== Supplied data ==

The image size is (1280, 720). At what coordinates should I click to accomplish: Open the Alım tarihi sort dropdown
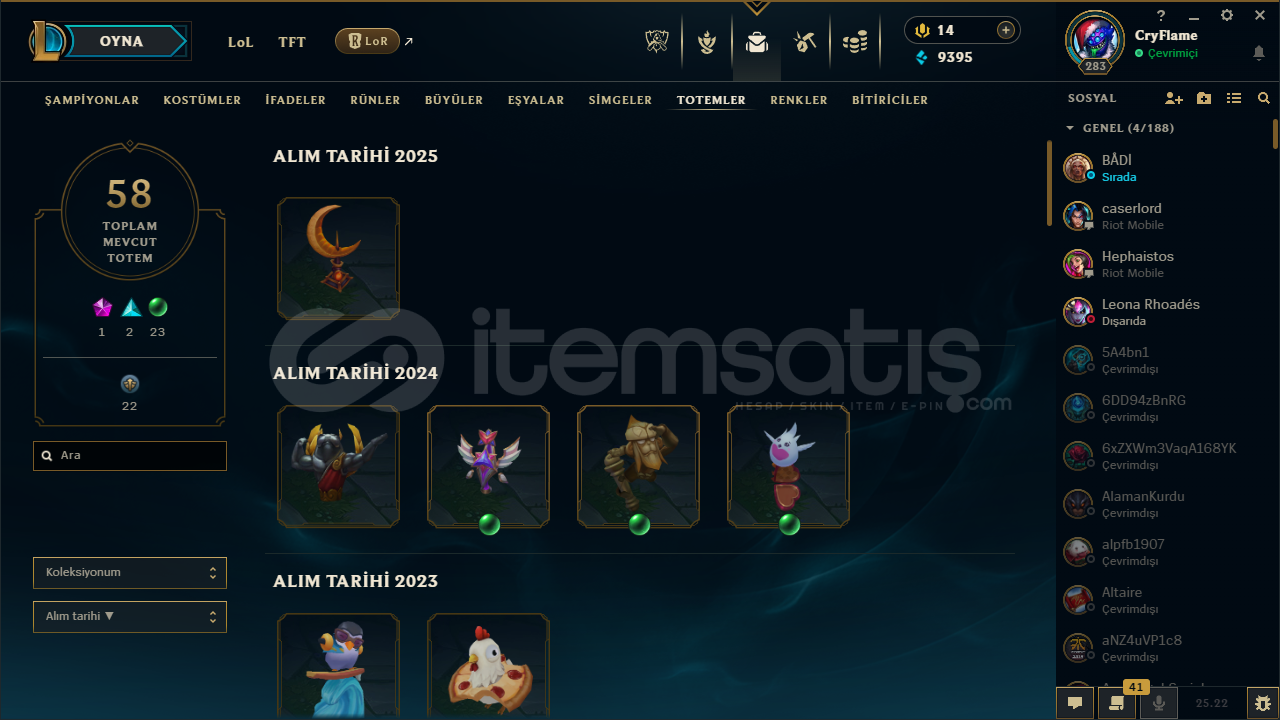click(130, 617)
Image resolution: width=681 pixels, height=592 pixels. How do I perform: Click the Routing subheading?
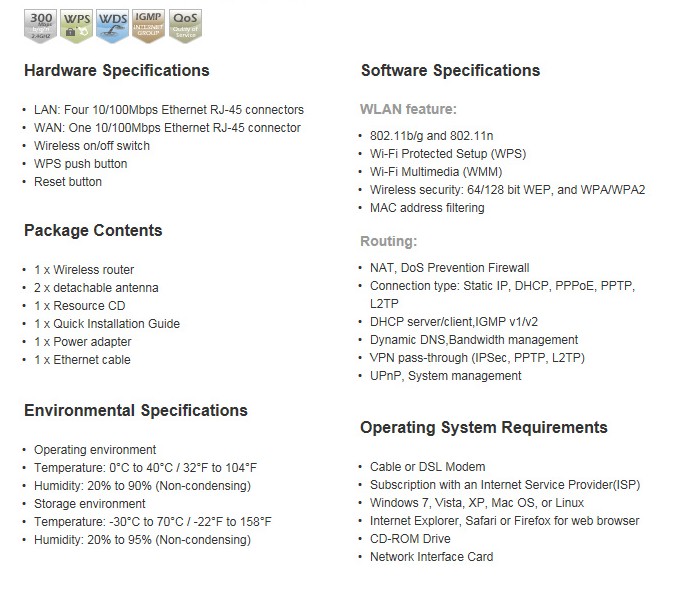point(389,242)
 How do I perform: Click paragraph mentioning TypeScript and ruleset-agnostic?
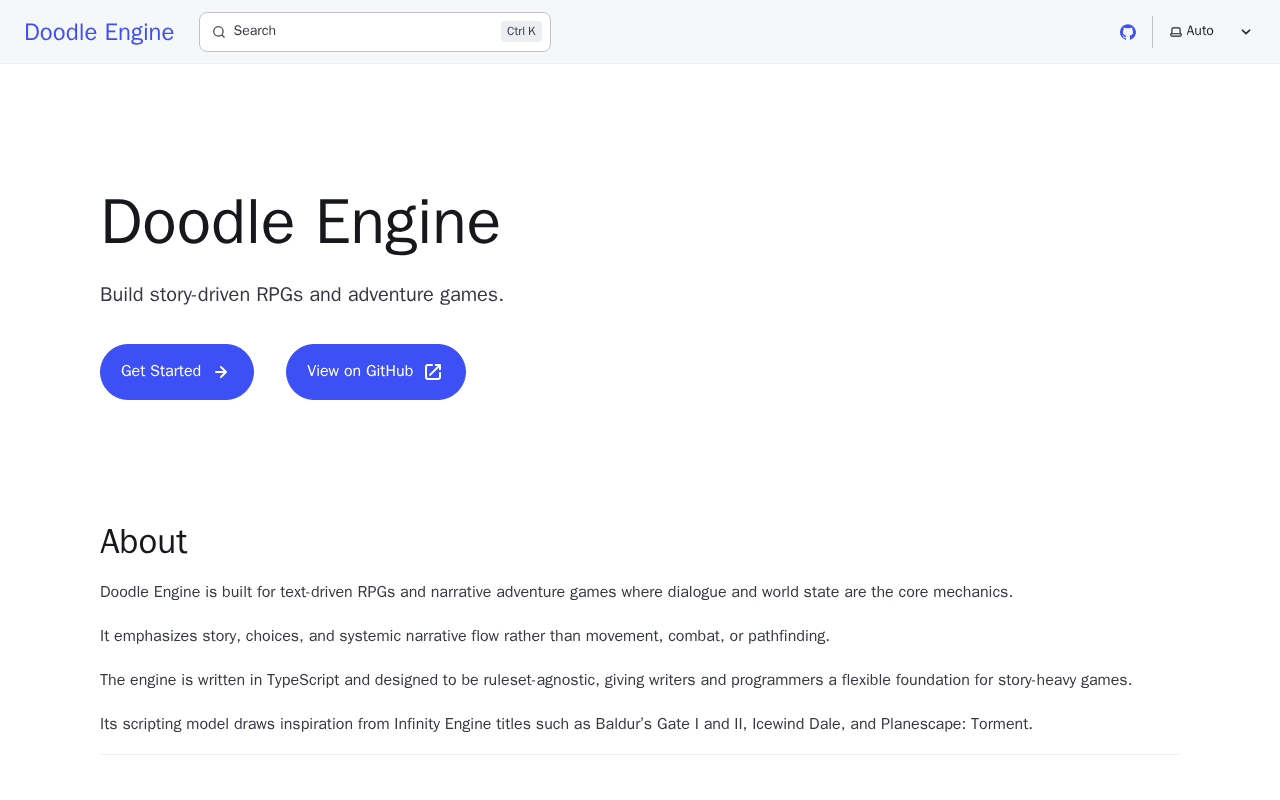[616, 680]
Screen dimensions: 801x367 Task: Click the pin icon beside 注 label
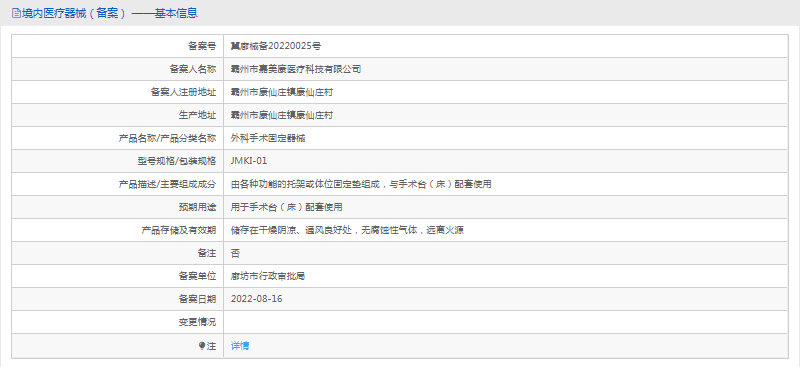[x=201, y=346]
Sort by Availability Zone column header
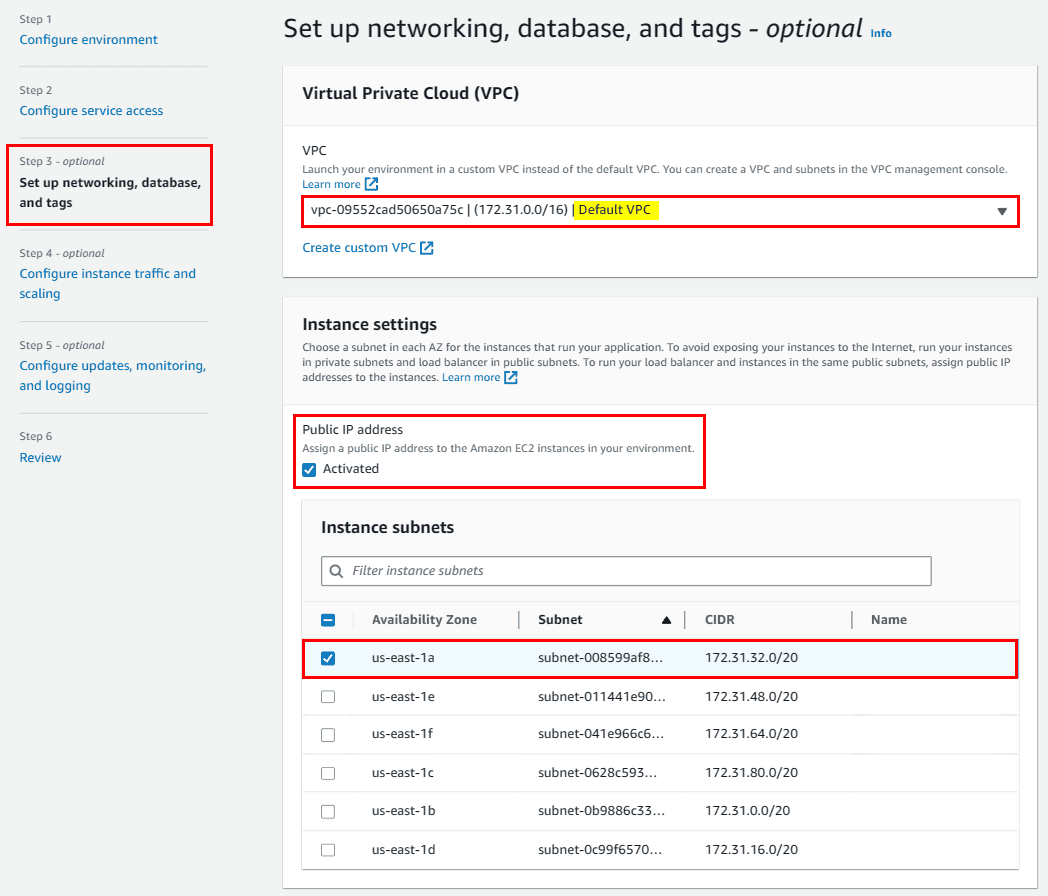The image size is (1048, 896). (x=424, y=620)
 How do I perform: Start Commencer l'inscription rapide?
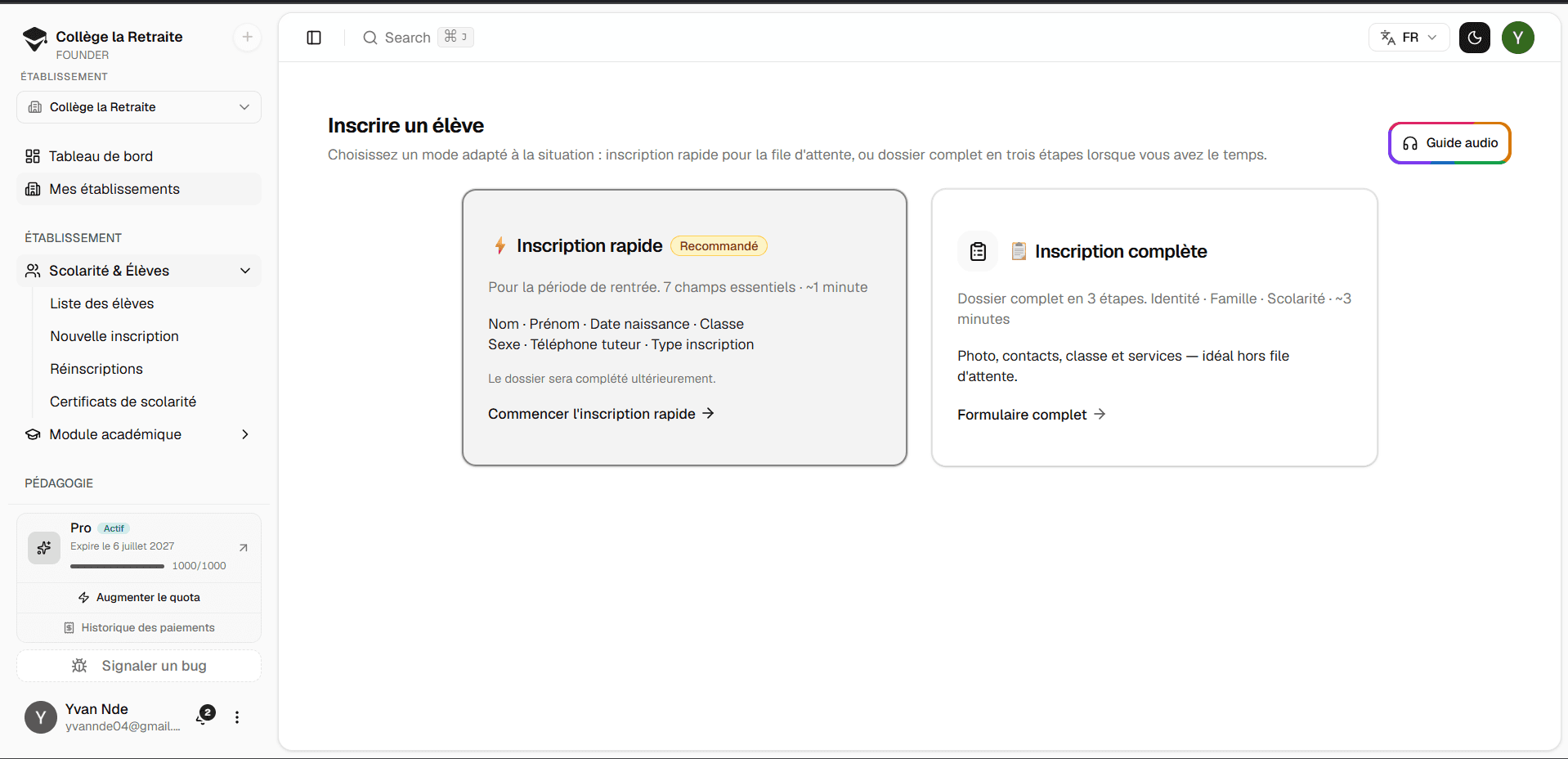[601, 414]
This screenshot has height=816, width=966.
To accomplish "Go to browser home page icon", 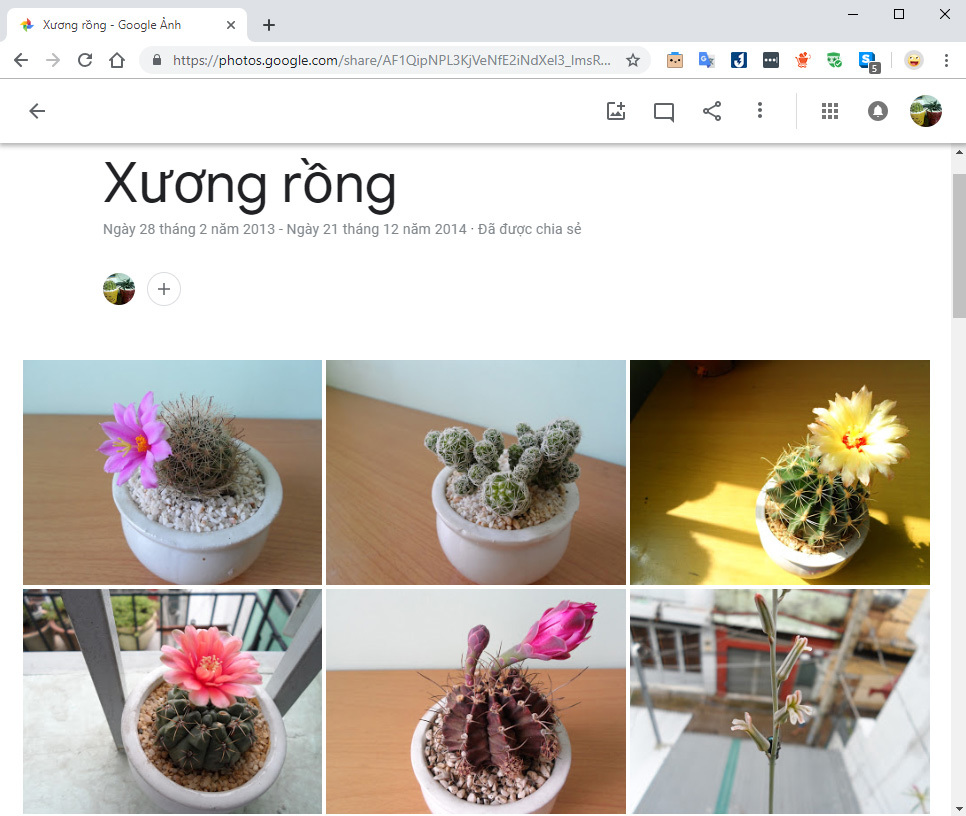I will click(117, 60).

===

Task objective →
Every line from the top of the material above through the line with "This screenshot has height=816, width=966." should be duplicated exactly, please; leave out the pictures.

Task answer →
The image size is (1280, 720). At what coordinates should I click to accomplish: Open the Alım tarihi sort dropdown
click(130, 617)
Image resolution: width=681 pixels, height=592 pixels. How do I perform: Click the Routing subheading?
point(389,242)
 How do I perform: Click paragraph mentioning TypeScript and ruleset-agnostic?
[616, 680]
Screen dimensions: 801x367 Task: Click the pin icon beside 注 label
[x=201, y=346]
Sort by Availability Zone column header
The image size is (1048, 896). (x=424, y=620)
 How do I perform: Start Commencer l'inscription rapide?
[601, 414]
This screenshot has height=816, width=966.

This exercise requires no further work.